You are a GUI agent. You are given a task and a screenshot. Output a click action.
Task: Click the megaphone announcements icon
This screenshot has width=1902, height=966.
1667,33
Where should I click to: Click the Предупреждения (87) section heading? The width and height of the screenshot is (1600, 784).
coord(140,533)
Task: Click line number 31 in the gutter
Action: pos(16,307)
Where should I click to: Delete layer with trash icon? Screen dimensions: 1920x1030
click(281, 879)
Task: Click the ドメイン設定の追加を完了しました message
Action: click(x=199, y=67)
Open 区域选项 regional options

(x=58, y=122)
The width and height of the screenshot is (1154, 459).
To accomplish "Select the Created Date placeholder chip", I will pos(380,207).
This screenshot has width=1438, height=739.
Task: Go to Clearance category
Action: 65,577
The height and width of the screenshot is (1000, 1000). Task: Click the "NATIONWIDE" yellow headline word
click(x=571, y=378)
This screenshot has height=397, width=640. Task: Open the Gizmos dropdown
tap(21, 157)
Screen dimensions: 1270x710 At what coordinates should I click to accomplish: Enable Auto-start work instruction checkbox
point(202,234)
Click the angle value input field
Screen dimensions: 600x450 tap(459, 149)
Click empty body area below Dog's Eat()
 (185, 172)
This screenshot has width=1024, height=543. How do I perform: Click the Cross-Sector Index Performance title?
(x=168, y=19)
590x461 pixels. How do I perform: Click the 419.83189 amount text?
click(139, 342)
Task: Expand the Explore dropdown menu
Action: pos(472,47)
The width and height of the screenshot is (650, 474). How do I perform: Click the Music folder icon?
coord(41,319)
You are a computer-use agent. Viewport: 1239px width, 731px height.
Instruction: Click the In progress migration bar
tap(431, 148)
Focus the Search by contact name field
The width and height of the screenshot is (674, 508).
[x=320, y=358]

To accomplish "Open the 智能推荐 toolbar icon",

───

PROBLEM DETAILS>
With the line containing "The width and height of the screenshot is (650, 474)." as the first, output each line through the final line of the entries above, exactly.

RESULT OF THE EXERCISE>
The width and height of the screenshot is (650, 474). How do I perform: Click the Music folder icon?
coord(41,319)
You are a computer-use agent. Viewport: 1239px width, 731px height.
Instruction: Click the In progress migration bar
tap(431, 148)
Focus the Search by contact name field
The width and height of the screenshot is (674, 508).
[x=320, y=358]

To accomplish "Open the 智能推荐 toolbar icon",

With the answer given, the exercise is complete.